Copy the lines of the material below, from the one containing "Given: Focus the Project name input field" through the one containing "[x=1056, y=462]", and leave out the pictures.

Material shown >>
▶

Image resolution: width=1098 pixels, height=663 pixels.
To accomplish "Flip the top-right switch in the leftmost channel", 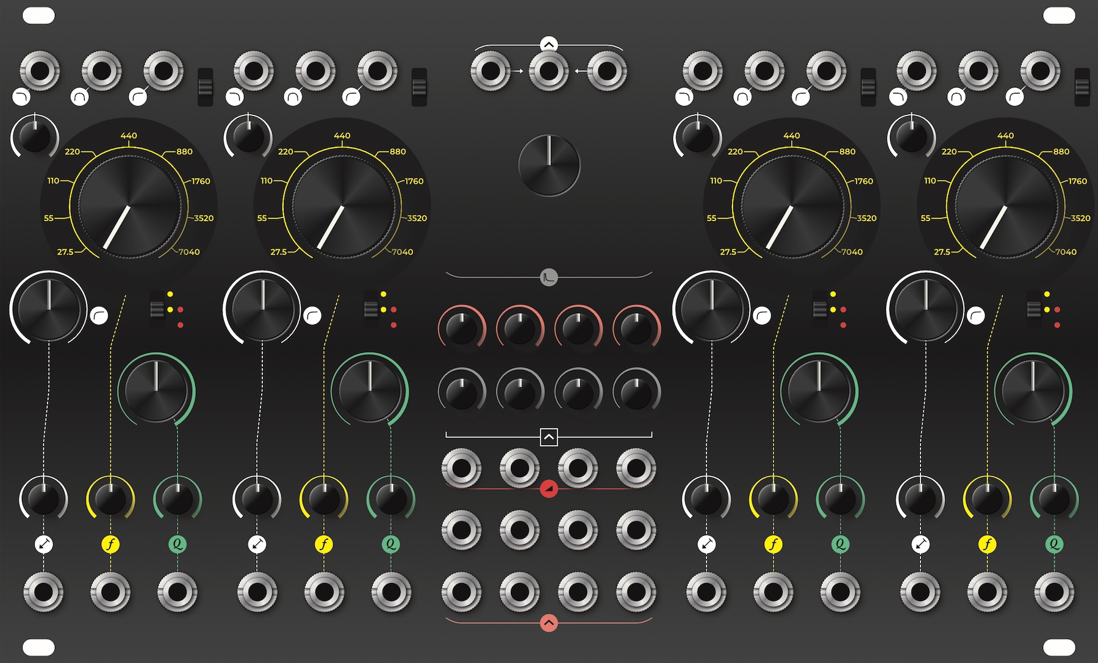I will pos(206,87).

◀
▶

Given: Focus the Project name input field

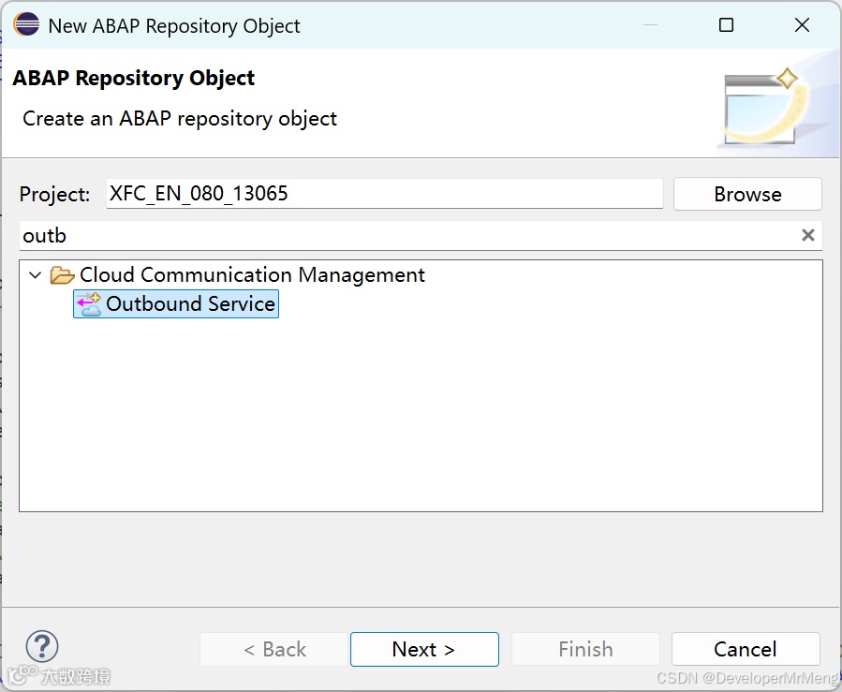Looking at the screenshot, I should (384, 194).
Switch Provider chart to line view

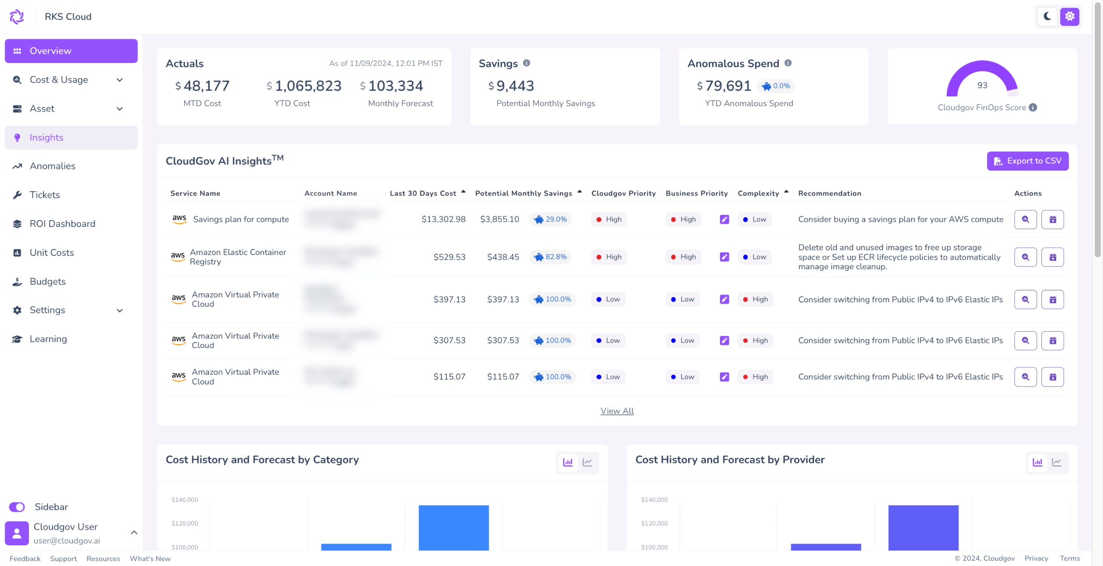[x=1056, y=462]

◀
▶

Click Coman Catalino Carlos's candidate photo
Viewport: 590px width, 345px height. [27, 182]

◀

Task output >>
Given: Focus the Project name input field

Looking at the screenshot, I should (384, 194).
Switch Provider chart to line view

[x=1056, y=462]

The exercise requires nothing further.